» **What to produce**
Without any images, output the records below verbatim.

[Collected data entries]
* * * * *

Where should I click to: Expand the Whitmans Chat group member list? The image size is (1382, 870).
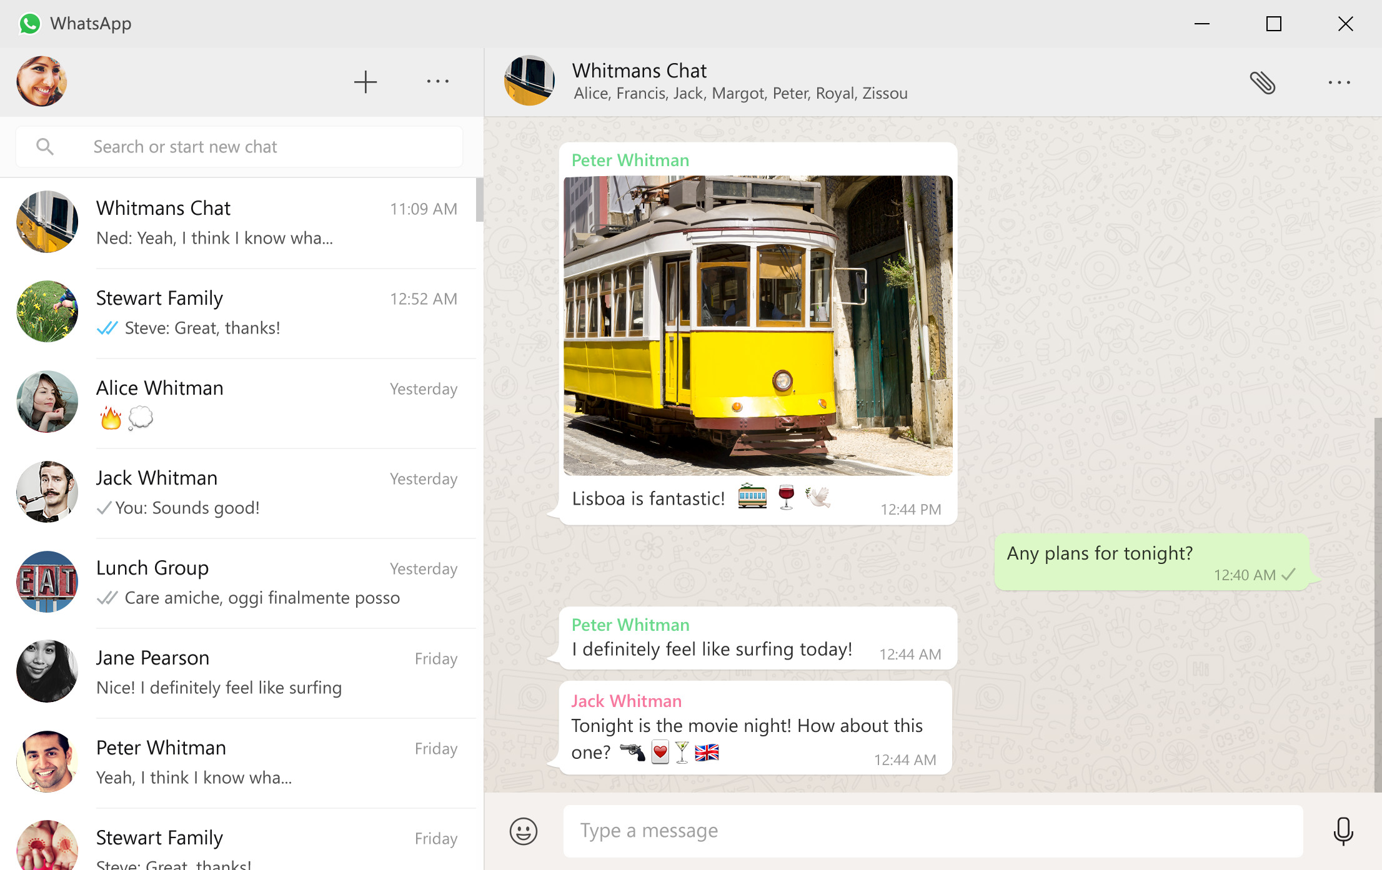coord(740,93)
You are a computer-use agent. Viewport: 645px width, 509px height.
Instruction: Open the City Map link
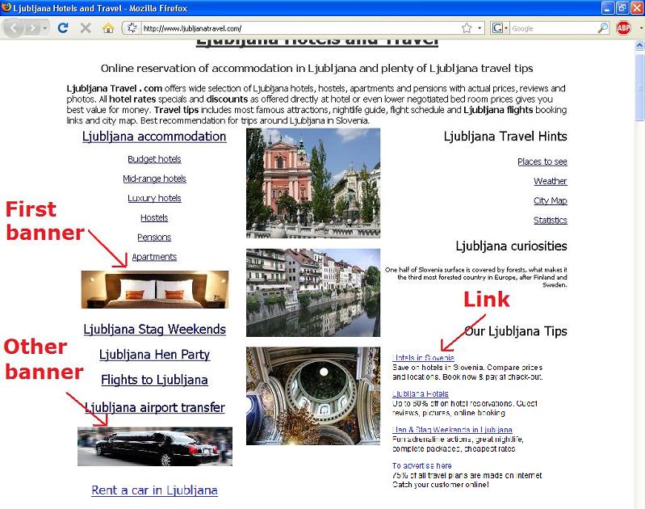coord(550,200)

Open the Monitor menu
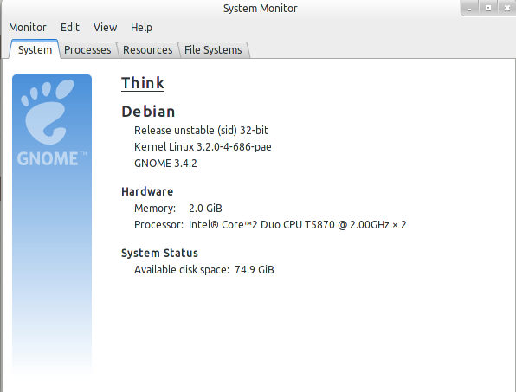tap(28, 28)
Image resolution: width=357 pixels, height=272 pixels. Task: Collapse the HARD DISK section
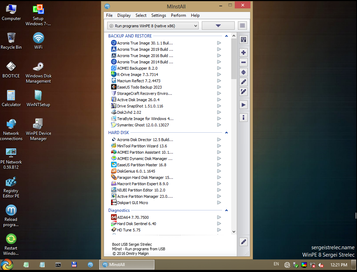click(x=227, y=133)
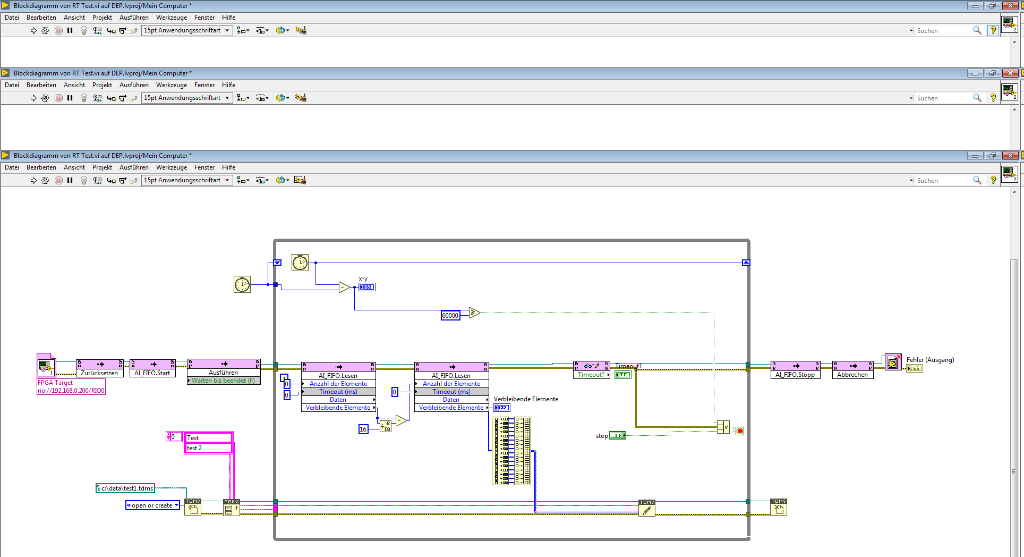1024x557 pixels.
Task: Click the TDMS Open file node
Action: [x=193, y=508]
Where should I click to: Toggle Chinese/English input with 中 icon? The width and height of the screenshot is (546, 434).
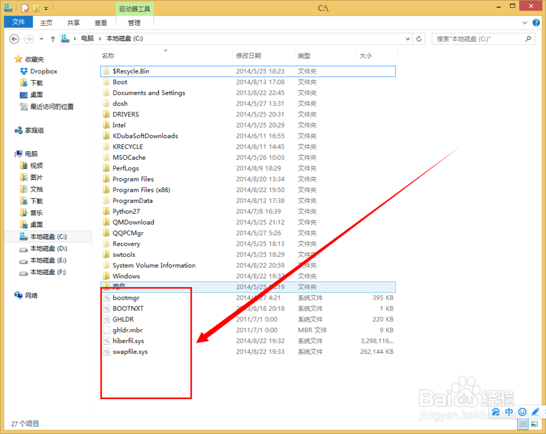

* * * * *

» **Result for this exercise**
Where should I click to: Expand the Whitmans Chat group member list? The image size is (1382, 870).
coord(740,93)
You are a computer-use agent. Viewport: 645px width, 509px height.
Instruction: Open the City Map link
coord(550,200)

Open the Monitor menu
tap(28, 28)
Image resolution: width=357 pixels, height=272 pixels. Task: Collapse the HARD DISK section
click(x=227, y=133)
1024x557 pixels.
Task: Click the TDMS Open file node
Action: [x=193, y=508]
Where should I click to: Toggle Chinese/English input with 中 icon? The width and height of the screenshot is (546, 434).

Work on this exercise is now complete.